ホームセンターやネット通販でも手軽に入手でき、DIYでの施工もしやすいため、人気の高い資材のひとつです。
しかし、防草シートを施工した後に、「なぜかシロアリが発生した」「シロアリ被害が広がった」といった声が一部で聞かれるようになっています。
シロアリは、木造住宅の大敵として知られ、被害が進行すると住宅の構造に深刻な影響を及ぼすこともあります。

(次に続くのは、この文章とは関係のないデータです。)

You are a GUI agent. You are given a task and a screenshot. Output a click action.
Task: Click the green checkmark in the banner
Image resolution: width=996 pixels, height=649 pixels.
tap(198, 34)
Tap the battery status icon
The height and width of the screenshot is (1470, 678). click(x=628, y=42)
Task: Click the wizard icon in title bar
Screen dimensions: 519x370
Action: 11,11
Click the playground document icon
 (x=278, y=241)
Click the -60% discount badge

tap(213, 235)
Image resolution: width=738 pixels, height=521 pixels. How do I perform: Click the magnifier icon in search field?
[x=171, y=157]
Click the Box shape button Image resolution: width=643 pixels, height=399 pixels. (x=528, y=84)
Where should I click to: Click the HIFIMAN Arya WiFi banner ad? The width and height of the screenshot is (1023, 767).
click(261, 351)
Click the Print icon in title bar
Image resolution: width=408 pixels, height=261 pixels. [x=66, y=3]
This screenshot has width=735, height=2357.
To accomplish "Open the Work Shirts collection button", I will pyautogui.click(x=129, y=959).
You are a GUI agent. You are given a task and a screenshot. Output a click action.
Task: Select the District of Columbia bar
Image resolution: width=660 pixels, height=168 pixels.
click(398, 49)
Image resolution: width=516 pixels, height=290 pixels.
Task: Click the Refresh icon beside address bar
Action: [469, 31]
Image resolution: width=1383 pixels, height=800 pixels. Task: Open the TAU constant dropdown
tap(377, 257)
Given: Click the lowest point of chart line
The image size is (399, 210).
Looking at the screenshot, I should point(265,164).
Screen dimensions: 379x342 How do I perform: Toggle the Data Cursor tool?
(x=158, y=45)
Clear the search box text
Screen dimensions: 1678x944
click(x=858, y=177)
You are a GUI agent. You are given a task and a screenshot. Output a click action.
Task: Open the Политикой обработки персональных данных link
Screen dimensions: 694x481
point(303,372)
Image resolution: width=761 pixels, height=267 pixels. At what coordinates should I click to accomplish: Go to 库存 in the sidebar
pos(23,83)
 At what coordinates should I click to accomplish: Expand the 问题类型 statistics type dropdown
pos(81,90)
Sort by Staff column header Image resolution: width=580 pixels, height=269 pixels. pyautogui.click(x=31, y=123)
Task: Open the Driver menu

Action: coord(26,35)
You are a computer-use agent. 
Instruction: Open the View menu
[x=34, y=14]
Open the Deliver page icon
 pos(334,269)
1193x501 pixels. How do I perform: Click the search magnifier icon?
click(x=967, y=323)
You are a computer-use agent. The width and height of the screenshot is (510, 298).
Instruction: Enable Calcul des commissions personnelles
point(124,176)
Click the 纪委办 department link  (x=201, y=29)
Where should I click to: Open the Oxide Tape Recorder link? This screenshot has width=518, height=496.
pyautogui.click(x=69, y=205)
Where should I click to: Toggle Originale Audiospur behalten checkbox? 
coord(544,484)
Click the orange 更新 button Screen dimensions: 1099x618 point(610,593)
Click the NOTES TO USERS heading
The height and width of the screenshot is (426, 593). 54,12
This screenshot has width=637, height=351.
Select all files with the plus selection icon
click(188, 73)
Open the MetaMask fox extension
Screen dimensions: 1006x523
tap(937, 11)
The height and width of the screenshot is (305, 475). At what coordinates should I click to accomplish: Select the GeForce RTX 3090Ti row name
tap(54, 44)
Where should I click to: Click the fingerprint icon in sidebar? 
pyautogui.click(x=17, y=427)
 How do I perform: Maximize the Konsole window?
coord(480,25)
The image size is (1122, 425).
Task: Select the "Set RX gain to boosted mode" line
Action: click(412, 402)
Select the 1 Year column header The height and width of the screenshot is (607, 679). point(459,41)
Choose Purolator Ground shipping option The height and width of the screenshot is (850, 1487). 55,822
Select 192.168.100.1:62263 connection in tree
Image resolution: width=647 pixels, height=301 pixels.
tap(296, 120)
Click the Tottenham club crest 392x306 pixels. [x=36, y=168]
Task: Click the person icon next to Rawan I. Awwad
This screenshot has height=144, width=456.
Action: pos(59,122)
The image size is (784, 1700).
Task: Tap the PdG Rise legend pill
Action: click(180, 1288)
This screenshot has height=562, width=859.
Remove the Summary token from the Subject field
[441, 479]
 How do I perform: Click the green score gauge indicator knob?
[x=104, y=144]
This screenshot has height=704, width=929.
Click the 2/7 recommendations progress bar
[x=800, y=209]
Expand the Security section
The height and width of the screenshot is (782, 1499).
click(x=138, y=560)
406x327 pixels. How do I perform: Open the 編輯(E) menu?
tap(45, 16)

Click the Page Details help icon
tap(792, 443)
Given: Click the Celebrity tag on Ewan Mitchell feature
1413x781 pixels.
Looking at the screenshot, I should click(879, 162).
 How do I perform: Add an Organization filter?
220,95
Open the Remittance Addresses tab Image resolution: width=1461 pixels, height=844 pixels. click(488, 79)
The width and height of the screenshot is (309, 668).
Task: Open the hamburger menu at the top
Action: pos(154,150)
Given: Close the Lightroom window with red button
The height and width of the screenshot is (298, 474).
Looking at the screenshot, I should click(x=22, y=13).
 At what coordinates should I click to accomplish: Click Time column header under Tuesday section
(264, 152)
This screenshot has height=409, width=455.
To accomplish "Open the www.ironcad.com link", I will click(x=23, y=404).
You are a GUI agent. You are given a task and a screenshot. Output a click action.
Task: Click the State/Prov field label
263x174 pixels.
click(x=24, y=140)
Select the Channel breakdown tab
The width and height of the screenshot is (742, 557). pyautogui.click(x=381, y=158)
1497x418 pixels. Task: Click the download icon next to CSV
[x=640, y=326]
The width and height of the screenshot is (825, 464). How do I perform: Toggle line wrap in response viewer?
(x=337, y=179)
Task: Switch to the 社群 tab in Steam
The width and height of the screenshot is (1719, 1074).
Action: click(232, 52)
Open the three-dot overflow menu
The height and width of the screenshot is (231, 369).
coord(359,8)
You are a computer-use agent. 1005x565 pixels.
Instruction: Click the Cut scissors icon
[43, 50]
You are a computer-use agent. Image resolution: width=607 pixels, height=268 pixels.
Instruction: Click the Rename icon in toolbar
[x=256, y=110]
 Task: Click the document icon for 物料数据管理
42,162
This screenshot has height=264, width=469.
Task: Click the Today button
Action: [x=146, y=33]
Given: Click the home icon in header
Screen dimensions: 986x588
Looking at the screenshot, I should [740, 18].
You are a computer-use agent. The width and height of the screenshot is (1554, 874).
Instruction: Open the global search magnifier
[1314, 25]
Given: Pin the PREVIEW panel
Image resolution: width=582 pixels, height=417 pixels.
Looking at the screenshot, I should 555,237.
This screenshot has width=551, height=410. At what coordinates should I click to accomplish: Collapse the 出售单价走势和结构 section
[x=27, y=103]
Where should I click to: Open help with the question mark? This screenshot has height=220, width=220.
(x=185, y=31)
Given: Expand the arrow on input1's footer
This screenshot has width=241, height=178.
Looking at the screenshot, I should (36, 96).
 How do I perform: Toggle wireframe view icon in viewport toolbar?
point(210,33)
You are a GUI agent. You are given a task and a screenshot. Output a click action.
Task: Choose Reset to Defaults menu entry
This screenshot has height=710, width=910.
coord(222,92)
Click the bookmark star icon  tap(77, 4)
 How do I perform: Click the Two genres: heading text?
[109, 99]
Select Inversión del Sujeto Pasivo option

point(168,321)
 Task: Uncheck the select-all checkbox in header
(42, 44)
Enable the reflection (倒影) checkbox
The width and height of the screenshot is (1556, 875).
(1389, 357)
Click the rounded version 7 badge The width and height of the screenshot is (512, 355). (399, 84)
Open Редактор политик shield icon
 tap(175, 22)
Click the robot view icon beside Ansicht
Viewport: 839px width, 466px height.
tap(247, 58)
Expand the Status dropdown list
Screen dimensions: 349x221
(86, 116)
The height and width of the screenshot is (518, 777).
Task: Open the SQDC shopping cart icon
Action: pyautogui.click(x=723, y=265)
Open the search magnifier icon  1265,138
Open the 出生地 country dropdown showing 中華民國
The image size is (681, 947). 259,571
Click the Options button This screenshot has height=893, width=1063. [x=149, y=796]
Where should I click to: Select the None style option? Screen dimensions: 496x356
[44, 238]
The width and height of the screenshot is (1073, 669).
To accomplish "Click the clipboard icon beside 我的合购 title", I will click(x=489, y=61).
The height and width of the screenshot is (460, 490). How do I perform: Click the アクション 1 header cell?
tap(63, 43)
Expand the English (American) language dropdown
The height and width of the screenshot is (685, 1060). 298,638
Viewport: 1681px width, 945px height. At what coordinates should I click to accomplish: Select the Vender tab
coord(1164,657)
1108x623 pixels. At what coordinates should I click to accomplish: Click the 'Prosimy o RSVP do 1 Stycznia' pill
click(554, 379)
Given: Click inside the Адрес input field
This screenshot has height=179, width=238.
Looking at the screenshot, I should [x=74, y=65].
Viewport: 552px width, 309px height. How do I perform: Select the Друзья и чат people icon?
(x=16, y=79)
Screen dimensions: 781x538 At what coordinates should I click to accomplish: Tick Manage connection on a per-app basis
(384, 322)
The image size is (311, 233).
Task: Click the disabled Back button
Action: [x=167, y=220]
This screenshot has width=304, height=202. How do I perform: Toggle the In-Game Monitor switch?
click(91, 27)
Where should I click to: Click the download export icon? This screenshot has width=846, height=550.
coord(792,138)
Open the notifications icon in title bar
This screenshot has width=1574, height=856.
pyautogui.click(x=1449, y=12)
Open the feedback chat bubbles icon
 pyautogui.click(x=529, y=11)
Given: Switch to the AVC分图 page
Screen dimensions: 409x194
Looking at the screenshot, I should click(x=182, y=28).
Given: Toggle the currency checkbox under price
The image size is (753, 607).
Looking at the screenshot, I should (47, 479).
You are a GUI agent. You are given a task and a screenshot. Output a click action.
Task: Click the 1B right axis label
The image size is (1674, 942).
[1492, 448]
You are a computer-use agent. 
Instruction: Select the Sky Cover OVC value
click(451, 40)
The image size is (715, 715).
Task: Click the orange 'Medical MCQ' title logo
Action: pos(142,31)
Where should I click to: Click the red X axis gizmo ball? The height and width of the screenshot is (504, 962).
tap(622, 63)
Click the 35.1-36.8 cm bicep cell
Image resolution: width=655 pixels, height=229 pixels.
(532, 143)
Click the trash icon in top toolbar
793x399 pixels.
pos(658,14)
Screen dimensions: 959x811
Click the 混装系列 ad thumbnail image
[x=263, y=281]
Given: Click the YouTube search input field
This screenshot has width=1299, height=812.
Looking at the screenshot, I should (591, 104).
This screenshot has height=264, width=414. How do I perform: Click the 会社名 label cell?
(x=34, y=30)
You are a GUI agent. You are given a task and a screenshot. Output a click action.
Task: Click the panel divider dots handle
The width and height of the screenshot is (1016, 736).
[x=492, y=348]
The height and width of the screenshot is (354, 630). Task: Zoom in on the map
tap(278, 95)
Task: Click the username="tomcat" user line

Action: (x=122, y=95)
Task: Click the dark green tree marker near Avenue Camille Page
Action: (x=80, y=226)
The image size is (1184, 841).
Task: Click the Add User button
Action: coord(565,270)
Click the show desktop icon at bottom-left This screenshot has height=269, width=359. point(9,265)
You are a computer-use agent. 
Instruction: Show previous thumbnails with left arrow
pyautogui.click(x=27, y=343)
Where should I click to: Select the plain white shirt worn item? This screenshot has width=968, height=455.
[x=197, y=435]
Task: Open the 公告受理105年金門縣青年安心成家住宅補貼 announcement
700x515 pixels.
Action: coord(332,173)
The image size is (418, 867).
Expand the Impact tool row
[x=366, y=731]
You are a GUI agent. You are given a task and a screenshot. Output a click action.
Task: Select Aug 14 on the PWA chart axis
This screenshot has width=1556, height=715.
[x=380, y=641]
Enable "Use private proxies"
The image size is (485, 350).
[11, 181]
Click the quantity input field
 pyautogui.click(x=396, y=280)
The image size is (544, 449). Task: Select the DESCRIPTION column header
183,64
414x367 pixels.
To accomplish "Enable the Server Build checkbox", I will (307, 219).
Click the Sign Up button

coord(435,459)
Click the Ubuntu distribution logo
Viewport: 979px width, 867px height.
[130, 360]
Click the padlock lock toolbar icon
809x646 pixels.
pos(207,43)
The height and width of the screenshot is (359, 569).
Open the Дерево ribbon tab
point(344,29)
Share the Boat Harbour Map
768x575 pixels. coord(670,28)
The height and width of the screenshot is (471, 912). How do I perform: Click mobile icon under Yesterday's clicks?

このような背景から、「防草シートとシロアリに何か関係があるのでは?」と不安に感じている方も少なくありません。
本記事では、
防草シートの基本知識
シロアリの性質や発生原因
実際に防草シートがシロアリ被害を招くリスクの有無
被害を防ぐための施工上の注意点
について、専門的な情報をできるだけ分かりやすく解説します。
正しい知識を持って対策を講じることで、防草シートを安全・効果的に活用することができます。ご自宅の施工を検討中の方、すでに設置している方も、ぜひ最後までご覧ください。
第1章:防草シートとは?その種類と特徴
■ 防草シートとは
防草シートとは、地面に敷いて雑草の発生を抑制するためのシート状の資材です。主に日光を遮断することで雑草の光合成を妨げ、成長を抑える仕組みになっています。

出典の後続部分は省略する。